Support systems for DACA students coming together
September 10, 2017
Ana Rodas, senior in Fine & Applied Arts, knew the announcement of the rescindment of the Deferred Action for Childhood Arrivals program was coming. So, as an undocumented student, she prepared herself.
She logged out of Facebook to avoid the long political posts, focused in class, talked to her church friends and continued on with her day. It was business as usual.
“When it was 10 o’clock, which was I guess the time (the White House) was going to announce anything, I was just chatting with a friend. Pulling jokes and stuff. It was a very natural conversation, which was better than just anticipating that something was going to happen or just waiting for something to happen,” Rodas said.
The DACA program allows immigrants who were brought in as children to establish residency in the U.S. for two years at a time. Last Tuesday, the White House announced the program would be phased out over the course of six months, and new applicants will not be accepted.
It’s not a reaction of panic but readiness that has allowed cultural houses and organizations to advocate for resources and information for undocumented students. At the center of that effort is the La Casa Cultura Latina, headed by director Gioconda Guerra Pérez.
In the immediate wake of the DACA announcement, Pérez said the University administration contacted them to continue their efforts in supporting and providing resources to undocumented and DACA students. Some of these resources include information on renewing their permit and connecting students with immigration lawyers. Pérez said that La Casa is available for any student who needs help relating to DACA.
“We want all students to understand that this is not a Latino issue. That just because our center is the one helping the campus… ‘Oh, we’re just helping Latino, Latina students.’ That is not the case,” Pérez said. “We want any DACA undocumented students who right now need our help to contact us. And we want to know what their needs are.”
LAS senior and DACA holder Nancy Ramirez-Blancas says that based on who she talks to and sees, she assumes there are hundreds of undocumented students on campus with a bulk coming from Filipino communities as well as those with South and Central American backgrounds.
The University confirmed they do not keep specific numbers of undocumented students, though Pérez said that they see roughly 50 to 60 DACA specific students throughout the semester.
In a Massmail from University President Tim Killeen last week, he said while he disavows the decision to stop DACA, as a public university, they “will always comply with all federal, state and local laws.” With final law still up in the air, this six month period will put DACA holders in a sense of limbo. Whether they’ll be able to stay in this country when their DACA permit expires is on the minds of many DACA holders.
DACA itself only defers the action of deportation and does not provide a path to obtaining full citizenship. The program also does not guarantee a holder lifetime protection as it requires them to purchase a renewal every two years.
Ramirez-Blancas has been in the United States since she was a year old. As an undocumented student and DACA holder, she was able to renew her membership last semester at a cost.

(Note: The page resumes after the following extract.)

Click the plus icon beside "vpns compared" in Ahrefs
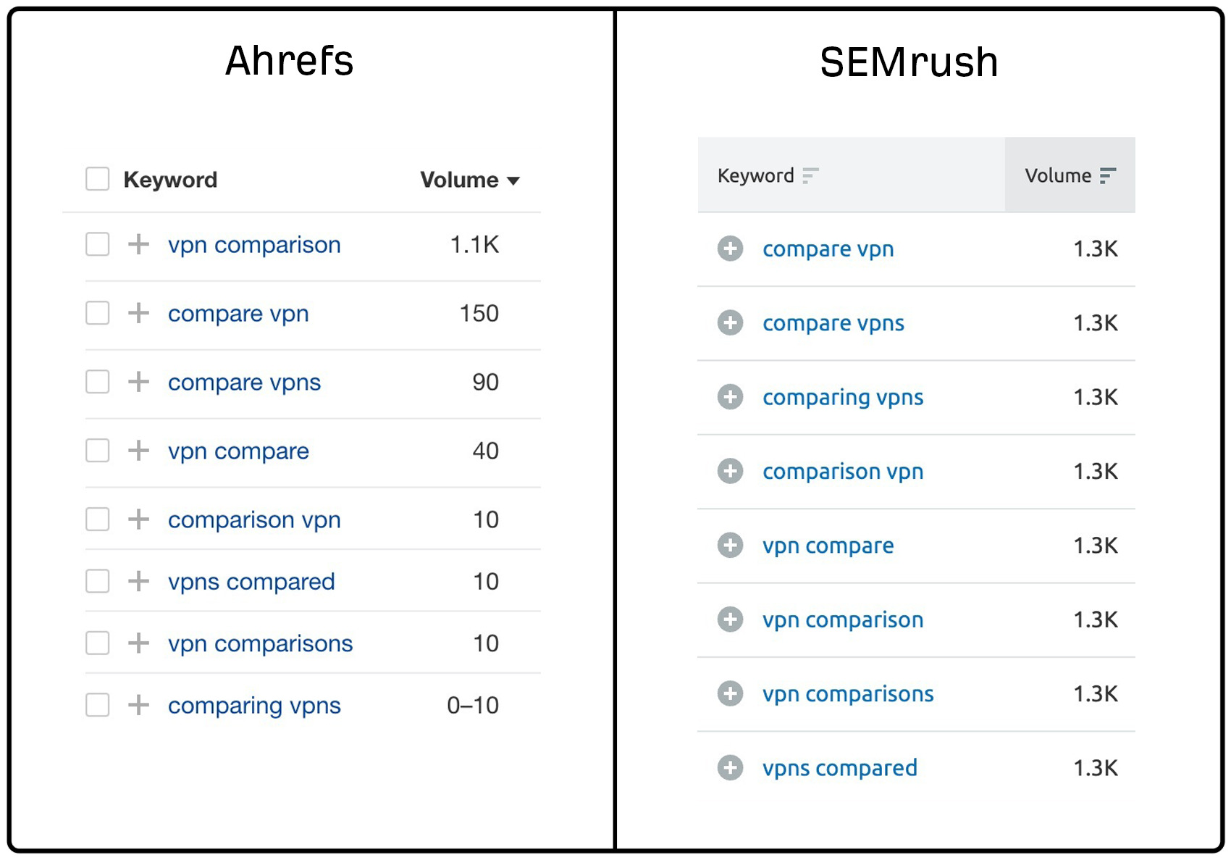Image resolution: width=1231 pixels, height=860 pixels. 137,580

“It was either my books or my renewal, so having to explain to a professor that ‘Alright, I’m not getting this book because I had to pay my renewal’ … it’s hard,” Ramirez-Blancas said. “They’re very kind to me, and they give me the options, but it’s still embarrassing to have to expose that,”
Ramirez-Blancas is the president of the Illinois Coalition in Assisting Undocumented Students’ Education. Founded by undocumented and DACA students, the organization educates campus members about immigration law and policies.
Working hand-in-hand with La Casa, I-CAUSE held a rally last Wednesday in front of Alma Mater speaking out against the administrative action. With Congress facing a six month period to attempt to refine the program, Ramirez-Blancas used the rally to advocate for a permanent solution.
“Other laws have been introduced since 2000, and these laws have kind of just been circulating congress. It’s time to find a more comprehensive immigration reform,” she said.
The recently reintroduced DREAM Act is one of the reforms both Ramirez-Blancas and Pérez are advocating for. The act introduces a path for undocumented immigrants who were brought in as children for permanent citizenship, and it currently has the support of both Democratic Illinois State Senators, Sens. Dick Durbin and Tammy Duckworth.
“We do hope that something like (the DREAM Act) could happen. Or at least be debated in Congress so we know where we stand, and what else we can do to advocate for our students,” Pérez said.
The phase-out is a growing situation, and any new information that they learn about it will instantly be relayed back students that need it, Pérez said. To be able to react and advocate for undocumented students, she said, campus support from both students and the University administration has to continue.
“We don’t know what will happen in the long term, so I think that right now we need to show support, but that support needs to continue,” Pérez said. “Because we know that the longer we wait for a solution, the impact will be larger for them.”